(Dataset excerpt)
####################

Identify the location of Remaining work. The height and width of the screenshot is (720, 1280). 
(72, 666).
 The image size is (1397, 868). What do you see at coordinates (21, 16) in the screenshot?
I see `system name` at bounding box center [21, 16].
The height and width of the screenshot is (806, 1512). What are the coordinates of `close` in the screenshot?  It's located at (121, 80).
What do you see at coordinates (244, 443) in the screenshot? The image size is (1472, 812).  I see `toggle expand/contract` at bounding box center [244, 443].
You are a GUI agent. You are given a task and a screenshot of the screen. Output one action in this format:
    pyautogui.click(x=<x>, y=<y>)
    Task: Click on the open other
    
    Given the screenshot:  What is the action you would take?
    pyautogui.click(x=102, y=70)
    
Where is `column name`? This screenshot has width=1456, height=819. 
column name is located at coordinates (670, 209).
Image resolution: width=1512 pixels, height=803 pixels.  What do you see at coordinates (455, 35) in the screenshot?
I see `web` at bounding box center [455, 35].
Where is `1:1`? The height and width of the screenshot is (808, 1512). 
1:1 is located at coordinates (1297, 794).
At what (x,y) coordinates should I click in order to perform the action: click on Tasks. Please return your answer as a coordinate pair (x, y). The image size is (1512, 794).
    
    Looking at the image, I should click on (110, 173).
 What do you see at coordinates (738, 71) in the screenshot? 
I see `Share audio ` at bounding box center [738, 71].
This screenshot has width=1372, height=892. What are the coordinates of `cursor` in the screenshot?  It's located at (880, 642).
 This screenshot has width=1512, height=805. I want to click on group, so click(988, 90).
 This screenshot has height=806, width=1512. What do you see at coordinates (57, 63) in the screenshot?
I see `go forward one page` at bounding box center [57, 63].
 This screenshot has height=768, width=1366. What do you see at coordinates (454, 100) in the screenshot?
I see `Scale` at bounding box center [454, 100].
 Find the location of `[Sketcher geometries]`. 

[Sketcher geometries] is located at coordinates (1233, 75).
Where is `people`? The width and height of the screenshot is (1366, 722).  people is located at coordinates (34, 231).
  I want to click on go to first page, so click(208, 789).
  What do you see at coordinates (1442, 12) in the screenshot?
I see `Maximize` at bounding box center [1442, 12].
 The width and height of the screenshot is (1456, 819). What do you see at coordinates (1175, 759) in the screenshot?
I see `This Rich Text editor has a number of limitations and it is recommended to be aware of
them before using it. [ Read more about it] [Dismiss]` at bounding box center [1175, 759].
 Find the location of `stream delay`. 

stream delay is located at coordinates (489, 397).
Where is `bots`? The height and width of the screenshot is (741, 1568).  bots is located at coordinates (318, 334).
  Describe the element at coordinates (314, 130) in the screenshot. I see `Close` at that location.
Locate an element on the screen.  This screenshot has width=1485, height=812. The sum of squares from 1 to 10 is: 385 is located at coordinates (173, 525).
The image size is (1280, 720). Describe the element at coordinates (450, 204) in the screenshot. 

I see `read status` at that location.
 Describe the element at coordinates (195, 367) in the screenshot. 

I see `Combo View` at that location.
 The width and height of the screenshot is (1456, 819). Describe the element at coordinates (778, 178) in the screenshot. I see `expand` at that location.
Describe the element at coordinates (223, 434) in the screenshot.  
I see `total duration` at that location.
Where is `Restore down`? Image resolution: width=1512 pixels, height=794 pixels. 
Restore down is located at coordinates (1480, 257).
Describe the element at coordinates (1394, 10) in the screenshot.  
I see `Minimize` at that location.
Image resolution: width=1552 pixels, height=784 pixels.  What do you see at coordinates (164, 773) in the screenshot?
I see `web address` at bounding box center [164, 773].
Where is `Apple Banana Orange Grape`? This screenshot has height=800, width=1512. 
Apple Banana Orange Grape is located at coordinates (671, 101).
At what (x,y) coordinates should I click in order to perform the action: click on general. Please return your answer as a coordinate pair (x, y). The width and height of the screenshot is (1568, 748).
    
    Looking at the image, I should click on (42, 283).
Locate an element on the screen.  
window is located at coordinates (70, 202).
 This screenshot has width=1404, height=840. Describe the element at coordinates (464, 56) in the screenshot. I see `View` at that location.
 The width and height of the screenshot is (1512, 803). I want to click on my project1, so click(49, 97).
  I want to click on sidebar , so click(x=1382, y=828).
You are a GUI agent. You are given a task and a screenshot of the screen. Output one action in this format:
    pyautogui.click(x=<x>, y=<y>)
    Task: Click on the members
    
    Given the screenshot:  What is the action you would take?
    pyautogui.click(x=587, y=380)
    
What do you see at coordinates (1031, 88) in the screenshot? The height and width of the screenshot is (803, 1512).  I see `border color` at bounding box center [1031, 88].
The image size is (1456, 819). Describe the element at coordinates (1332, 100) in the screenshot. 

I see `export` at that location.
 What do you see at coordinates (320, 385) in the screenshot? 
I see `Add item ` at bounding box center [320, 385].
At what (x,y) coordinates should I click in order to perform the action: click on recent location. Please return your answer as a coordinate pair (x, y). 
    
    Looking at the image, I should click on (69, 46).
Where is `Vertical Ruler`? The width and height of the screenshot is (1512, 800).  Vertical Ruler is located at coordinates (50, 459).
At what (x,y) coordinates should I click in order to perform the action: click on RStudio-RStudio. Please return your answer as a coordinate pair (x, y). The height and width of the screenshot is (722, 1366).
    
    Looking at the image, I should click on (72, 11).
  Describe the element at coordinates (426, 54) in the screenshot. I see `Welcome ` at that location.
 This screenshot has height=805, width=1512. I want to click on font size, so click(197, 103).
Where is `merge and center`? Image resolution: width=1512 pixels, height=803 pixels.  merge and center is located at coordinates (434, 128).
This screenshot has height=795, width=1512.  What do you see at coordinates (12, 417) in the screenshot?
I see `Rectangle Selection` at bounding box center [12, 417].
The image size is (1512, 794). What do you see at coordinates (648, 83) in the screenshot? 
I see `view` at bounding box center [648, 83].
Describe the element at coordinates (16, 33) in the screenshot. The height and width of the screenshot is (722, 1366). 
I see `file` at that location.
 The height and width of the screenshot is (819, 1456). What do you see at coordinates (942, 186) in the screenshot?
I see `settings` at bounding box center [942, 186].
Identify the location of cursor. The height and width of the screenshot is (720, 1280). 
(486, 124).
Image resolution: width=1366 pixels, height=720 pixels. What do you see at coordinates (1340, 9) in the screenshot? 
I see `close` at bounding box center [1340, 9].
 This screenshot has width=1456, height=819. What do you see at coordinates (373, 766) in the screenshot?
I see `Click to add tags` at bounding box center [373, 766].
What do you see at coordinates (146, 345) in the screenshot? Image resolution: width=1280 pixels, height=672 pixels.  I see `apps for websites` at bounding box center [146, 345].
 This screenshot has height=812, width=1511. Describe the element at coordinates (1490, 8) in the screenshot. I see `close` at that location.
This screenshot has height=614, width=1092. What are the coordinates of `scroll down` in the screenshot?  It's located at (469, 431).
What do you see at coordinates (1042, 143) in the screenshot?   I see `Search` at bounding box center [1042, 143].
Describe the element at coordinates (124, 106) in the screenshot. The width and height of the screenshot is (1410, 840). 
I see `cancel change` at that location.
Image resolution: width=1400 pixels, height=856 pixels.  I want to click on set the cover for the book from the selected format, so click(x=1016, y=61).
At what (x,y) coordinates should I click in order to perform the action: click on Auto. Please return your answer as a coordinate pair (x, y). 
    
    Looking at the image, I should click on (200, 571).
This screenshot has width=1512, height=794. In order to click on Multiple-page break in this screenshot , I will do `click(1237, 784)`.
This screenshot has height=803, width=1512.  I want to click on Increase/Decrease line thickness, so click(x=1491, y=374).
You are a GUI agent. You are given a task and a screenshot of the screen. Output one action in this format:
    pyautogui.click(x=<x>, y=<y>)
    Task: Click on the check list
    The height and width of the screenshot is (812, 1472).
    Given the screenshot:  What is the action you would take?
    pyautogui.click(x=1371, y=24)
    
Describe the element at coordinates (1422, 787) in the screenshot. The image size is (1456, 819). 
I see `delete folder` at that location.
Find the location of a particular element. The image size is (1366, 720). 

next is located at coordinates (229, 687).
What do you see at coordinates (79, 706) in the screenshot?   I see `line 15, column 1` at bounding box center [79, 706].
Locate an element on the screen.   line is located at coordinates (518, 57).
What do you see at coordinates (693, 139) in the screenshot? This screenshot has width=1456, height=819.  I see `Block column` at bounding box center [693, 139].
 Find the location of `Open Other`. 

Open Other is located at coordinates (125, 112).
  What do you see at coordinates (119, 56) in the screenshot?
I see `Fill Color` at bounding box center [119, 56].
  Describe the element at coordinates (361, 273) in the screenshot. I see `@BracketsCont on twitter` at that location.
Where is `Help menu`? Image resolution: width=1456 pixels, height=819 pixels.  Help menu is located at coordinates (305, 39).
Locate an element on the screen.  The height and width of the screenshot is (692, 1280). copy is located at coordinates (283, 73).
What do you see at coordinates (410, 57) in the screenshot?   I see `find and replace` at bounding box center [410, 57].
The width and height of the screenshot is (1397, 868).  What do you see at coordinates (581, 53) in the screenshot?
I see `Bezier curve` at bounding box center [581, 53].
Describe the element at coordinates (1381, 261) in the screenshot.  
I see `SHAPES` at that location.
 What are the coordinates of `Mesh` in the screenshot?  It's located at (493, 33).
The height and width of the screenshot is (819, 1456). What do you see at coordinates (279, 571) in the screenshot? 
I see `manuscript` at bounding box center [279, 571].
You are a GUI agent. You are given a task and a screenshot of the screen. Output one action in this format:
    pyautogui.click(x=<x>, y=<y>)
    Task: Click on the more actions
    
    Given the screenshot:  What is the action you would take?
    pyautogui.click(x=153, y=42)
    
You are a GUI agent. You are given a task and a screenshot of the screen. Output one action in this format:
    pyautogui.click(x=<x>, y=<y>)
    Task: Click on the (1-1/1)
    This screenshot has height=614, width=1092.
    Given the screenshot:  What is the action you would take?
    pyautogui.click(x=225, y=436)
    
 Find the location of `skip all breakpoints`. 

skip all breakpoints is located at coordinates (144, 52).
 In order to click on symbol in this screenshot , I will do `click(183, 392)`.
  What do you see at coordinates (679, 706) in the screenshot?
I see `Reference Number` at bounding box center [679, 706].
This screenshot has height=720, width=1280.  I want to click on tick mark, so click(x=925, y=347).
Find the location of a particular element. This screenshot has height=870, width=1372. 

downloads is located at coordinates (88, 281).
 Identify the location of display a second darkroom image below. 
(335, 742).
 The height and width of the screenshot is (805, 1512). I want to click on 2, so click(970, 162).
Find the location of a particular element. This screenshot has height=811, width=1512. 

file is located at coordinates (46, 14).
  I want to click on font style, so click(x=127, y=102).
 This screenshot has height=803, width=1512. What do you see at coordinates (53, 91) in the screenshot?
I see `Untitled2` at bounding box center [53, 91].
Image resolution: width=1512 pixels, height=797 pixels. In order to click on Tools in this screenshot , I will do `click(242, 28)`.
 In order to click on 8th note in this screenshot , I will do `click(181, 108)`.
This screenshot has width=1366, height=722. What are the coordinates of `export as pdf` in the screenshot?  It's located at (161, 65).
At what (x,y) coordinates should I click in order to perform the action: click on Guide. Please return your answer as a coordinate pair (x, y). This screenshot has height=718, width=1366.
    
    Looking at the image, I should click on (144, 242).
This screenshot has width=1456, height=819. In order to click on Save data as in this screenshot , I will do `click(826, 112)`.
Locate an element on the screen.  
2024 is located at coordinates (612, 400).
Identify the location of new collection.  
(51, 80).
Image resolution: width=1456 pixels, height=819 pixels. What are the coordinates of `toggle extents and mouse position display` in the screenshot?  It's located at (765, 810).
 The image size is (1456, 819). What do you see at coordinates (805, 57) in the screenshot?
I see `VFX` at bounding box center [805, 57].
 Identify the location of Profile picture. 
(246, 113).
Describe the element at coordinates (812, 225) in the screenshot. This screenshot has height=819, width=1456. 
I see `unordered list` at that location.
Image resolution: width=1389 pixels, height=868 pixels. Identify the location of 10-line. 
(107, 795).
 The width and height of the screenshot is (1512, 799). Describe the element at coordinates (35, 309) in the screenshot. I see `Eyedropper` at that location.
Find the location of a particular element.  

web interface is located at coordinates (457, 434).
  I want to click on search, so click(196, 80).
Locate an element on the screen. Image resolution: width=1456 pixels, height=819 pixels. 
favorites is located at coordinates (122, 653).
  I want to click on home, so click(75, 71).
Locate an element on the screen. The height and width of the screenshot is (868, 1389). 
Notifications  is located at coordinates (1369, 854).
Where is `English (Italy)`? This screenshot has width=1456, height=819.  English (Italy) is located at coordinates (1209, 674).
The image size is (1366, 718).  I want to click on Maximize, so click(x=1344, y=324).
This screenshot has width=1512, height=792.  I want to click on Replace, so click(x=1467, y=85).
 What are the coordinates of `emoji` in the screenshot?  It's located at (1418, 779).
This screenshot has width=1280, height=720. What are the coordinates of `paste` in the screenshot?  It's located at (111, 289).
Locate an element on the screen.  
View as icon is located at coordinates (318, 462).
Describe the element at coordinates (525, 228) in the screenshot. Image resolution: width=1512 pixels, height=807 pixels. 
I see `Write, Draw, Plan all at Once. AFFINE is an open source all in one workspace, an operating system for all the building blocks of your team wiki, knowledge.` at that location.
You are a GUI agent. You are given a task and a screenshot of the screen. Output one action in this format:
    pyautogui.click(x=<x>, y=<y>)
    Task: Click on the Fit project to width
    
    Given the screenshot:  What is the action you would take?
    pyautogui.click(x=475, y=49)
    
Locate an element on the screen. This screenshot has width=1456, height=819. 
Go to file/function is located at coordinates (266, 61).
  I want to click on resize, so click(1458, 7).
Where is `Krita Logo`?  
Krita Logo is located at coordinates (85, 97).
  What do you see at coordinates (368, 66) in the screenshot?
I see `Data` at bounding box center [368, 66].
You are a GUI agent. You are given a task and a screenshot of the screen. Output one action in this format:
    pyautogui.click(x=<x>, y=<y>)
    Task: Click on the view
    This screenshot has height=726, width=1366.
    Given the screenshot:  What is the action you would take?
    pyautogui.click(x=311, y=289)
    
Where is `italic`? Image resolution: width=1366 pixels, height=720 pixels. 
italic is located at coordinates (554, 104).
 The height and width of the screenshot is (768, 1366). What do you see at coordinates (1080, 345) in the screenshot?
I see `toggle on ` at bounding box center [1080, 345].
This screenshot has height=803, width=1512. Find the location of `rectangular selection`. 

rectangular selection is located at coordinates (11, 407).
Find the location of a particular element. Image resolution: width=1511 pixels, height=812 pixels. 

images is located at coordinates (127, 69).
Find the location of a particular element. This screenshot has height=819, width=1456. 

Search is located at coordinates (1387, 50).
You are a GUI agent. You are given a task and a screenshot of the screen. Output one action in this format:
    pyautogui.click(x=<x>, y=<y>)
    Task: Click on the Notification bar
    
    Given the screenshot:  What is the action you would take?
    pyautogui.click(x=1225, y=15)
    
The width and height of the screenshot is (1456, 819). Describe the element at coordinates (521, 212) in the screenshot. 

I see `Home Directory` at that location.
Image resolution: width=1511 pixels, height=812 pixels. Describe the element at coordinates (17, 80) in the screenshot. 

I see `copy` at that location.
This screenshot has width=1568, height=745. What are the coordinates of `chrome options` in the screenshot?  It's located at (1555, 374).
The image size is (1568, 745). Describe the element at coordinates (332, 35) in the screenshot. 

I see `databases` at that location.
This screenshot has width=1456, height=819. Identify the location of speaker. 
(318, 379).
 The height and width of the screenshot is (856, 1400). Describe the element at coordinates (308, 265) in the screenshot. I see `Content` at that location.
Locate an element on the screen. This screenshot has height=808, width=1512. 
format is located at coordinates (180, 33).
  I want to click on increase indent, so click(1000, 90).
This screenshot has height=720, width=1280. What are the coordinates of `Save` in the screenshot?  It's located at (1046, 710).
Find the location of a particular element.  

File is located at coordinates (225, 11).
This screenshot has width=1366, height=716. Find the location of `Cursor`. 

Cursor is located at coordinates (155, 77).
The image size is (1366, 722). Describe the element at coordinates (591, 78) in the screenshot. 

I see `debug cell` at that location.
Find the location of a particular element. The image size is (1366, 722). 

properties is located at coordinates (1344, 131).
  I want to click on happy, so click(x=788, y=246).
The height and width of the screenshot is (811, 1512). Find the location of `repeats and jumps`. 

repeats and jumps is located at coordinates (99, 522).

####################

*YOUR OBJECTIVE*
Copy the entries above verbatim, beginning with the line that contains "Image resolution: width=1389" and continuing through the line that contains "I want to click on resize, so".

*SOLUTION*
Image resolution: width=1389 pixels, height=868 pixels. Identify the location of 10-line. 
(107, 795).
 The width and height of the screenshot is (1512, 799). Describe the element at coordinates (35, 309) in the screenshot. I see `Eyedropper` at that location.
Find the location of a particular element.  

web interface is located at coordinates (457, 434).
  I want to click on search, so click(196, 80).
Locate an element on the screen. Image resolution: width=1456 pixels, height=819 pixels. 
favorites is located at coordinates (122, 653).
  I want to click on home, so click(75, 71).
Locate an element on the screen. The height and width of the screenshot is (868, 1389). 
Notifications  is located at coordinates (1369, 854).
Where is `English (Italy)`? This screenshot has width=1456, height=819.  English (Italy) is located at coordinates (1209, 674).
The image size is (1366, 718).  I want to click on Maximize, so click(x=1344, y=324).
This screenshot has width=1512, height=792.  I want to click on Replace, so click(x=1467, y=85).
 What are the coordinates of `emoji` in the screenshot?  It's located at (1418, 779).
This screenshot has width=1280, height=720. What are the coordinates of `paste` in the screenshot?  It's located at (111, 289).
Locate an element on the screen.  
View as icon is located at coordinates (318, 462).
Describe the element at coordinates (525, 228) in the screenshot. Image resolution: width=1512 pixels, height=807 pixels. 
I see `Write, Draw, Plan all at Once. AFFINE is an open source all in one workspace, an operating system for all the building blocks of your team wiki, knowledge.` at that location.
You are a GUI agent. You are given a task and a screenshot of the screen. Output one action in this format:
    pyautogui.click(x=<x>, y=<y>)
    Task: Click on the Fit project to width
    
    Given the screenshot:  What is the action you would take?
    pyautogui.click(x=475, y=49)
    
Locate an element on the screen. This screenshot has width=1456, height=819. 
Go to file/function is located at coordinates (266, 61).
  I want to click on resize, so click(1458, 7).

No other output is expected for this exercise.